### Task statement
I would like the number of lines in the data that contain the word "agent". Please give that number alone.

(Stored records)
--------------------------------------------------

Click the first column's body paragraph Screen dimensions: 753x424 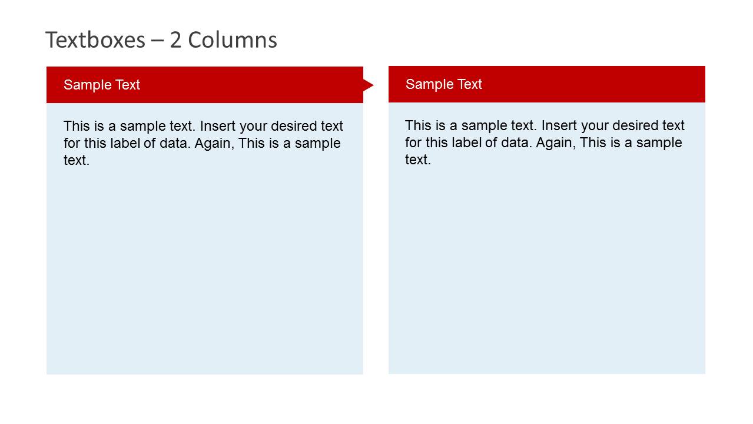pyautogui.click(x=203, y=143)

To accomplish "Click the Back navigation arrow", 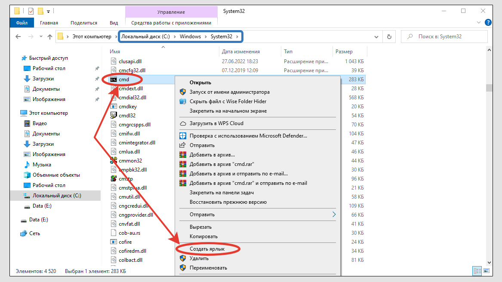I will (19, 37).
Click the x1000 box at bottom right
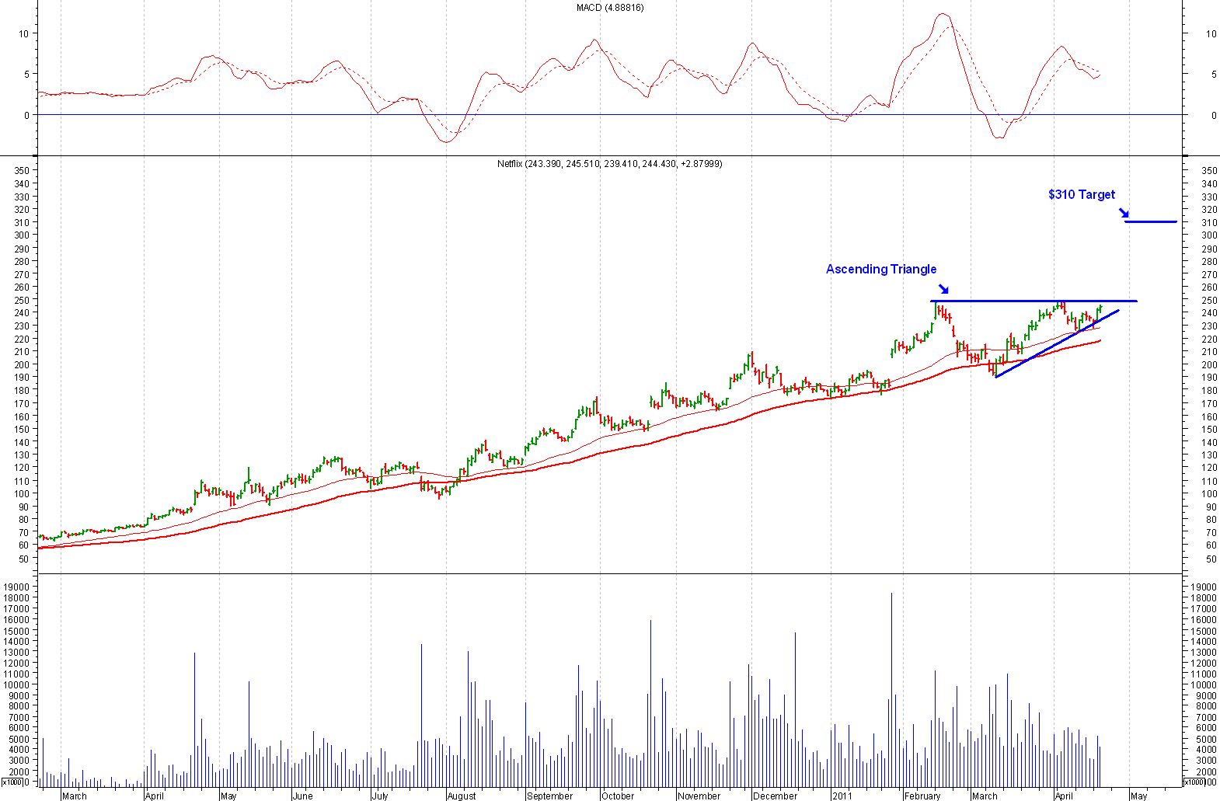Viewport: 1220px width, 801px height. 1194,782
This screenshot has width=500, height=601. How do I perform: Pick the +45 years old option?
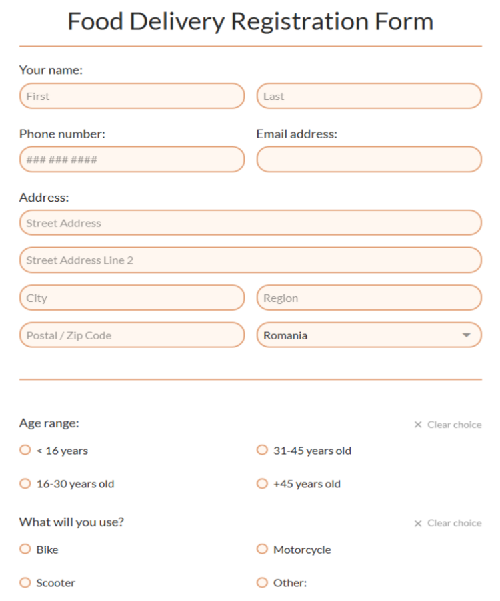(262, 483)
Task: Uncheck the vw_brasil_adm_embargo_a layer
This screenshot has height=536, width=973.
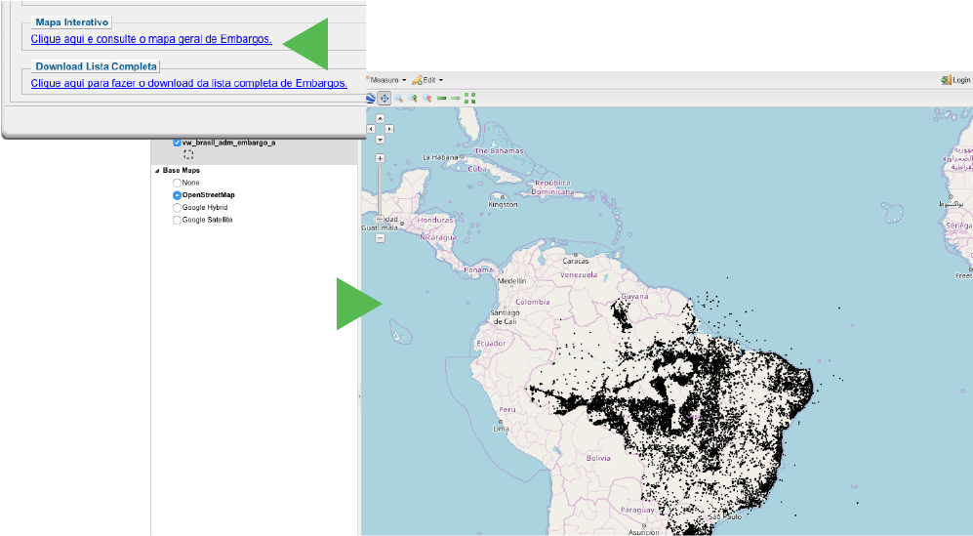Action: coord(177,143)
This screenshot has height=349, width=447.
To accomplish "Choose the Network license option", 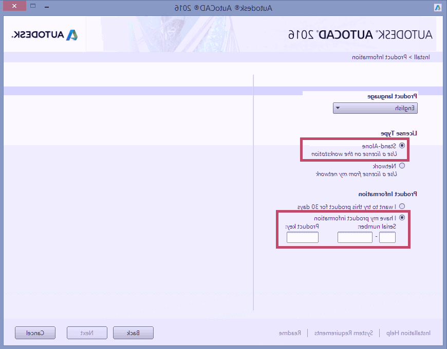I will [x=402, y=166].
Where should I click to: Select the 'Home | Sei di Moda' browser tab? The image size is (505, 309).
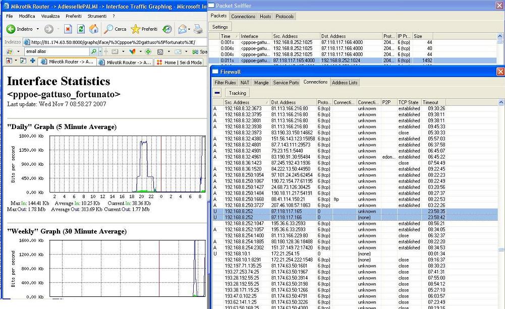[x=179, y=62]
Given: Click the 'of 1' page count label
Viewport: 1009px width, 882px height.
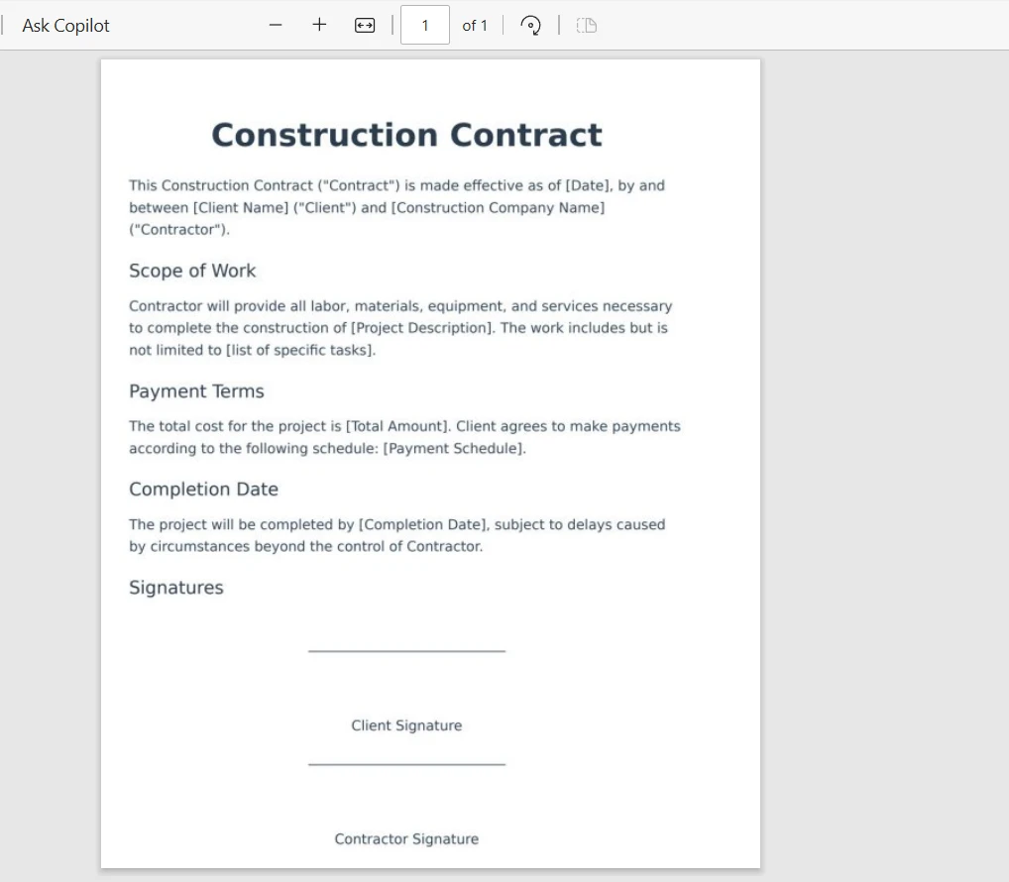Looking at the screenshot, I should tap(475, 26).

--------------------------------------------------

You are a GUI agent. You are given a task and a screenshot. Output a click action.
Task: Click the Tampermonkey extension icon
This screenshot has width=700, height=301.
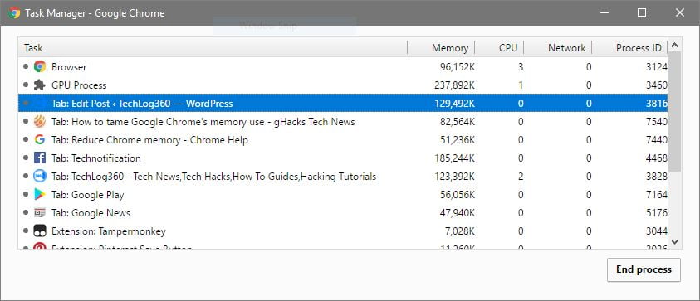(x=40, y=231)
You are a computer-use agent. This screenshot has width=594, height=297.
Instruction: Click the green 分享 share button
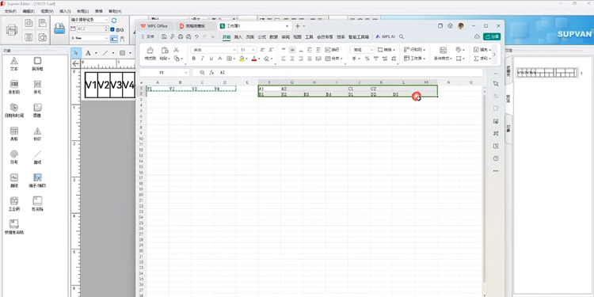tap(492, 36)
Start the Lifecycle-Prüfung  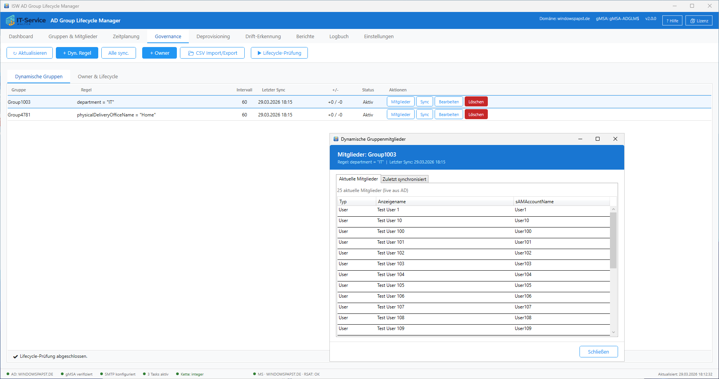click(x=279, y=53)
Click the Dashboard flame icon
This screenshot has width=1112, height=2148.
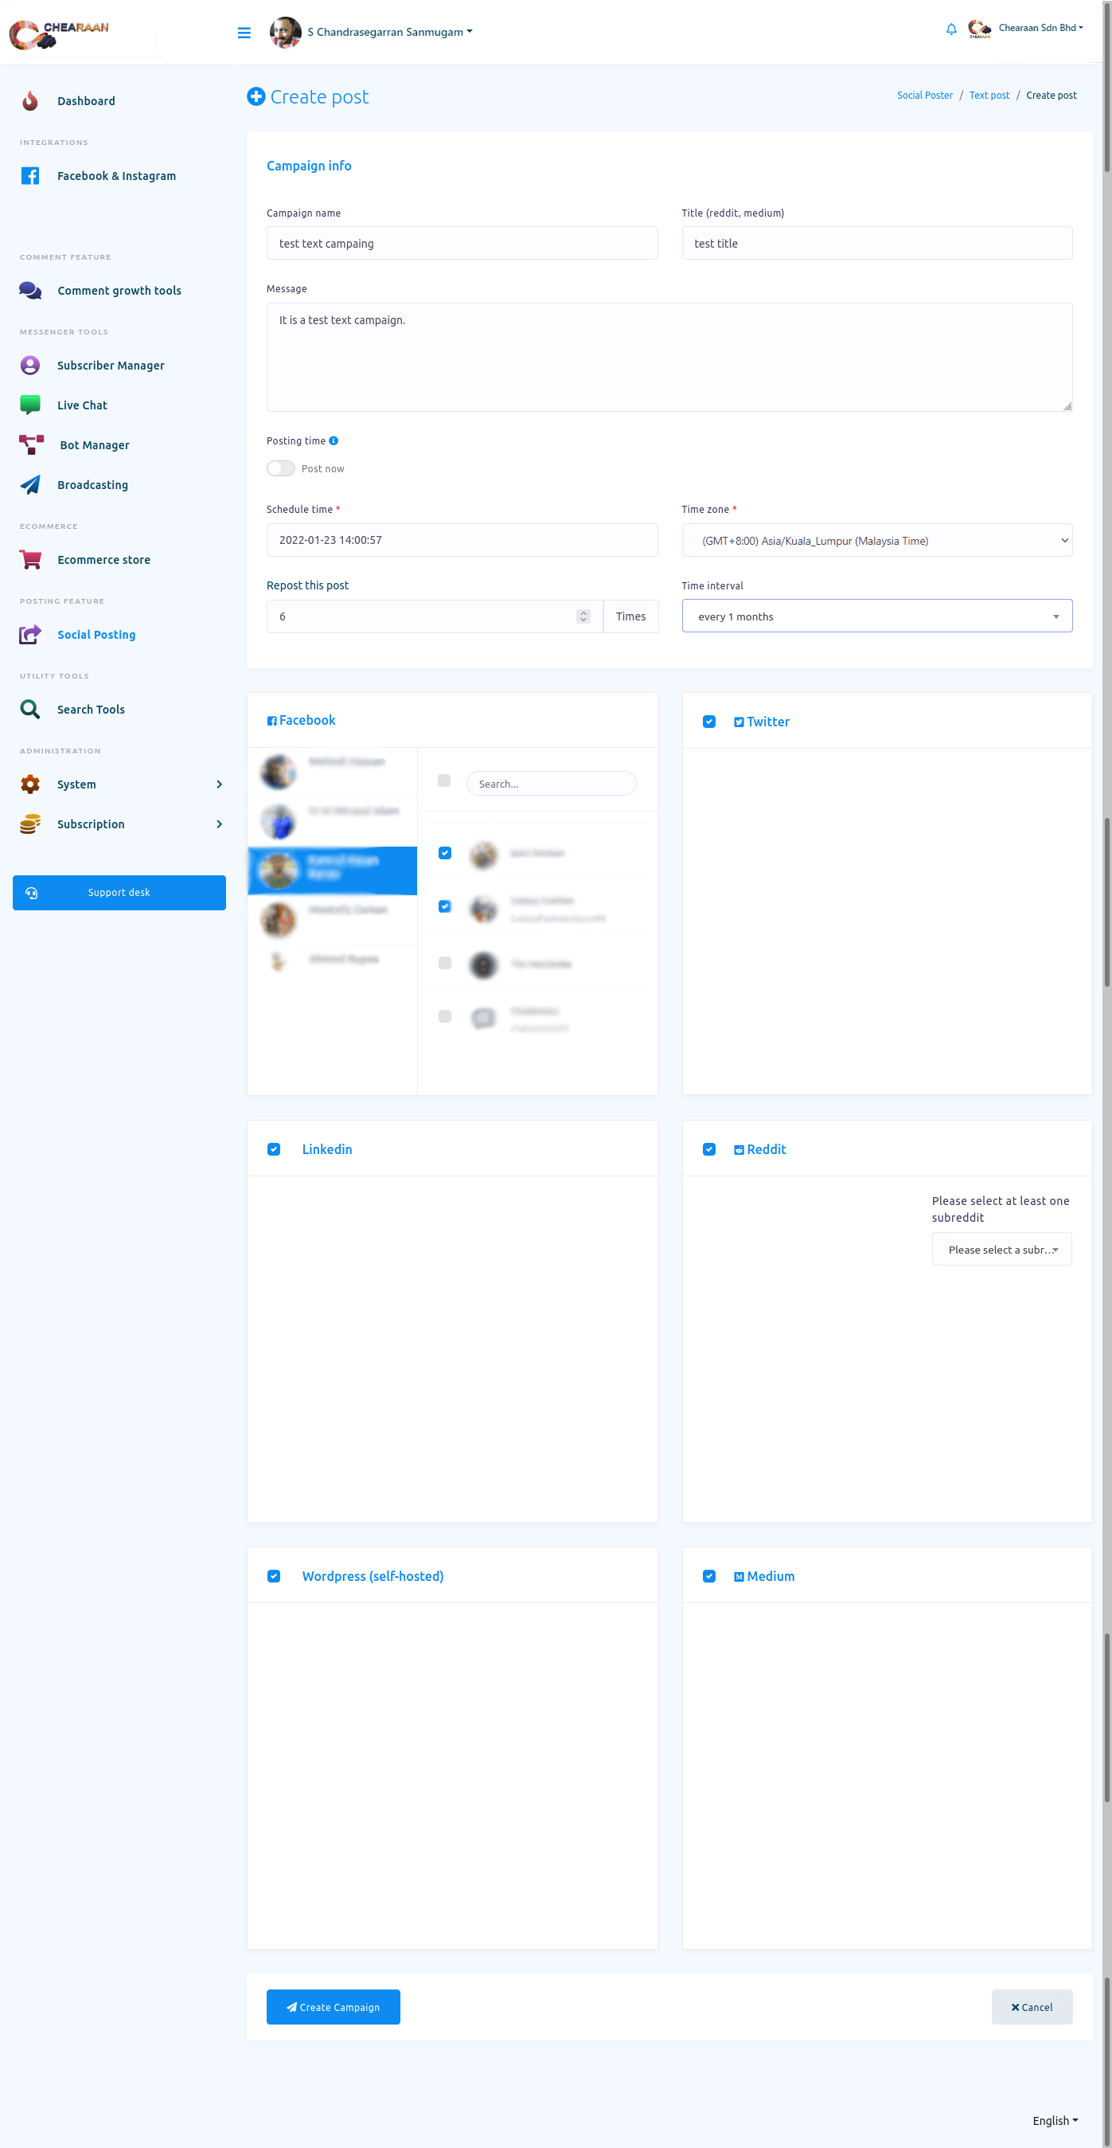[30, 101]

--------------------------------------------------

### Task solution
2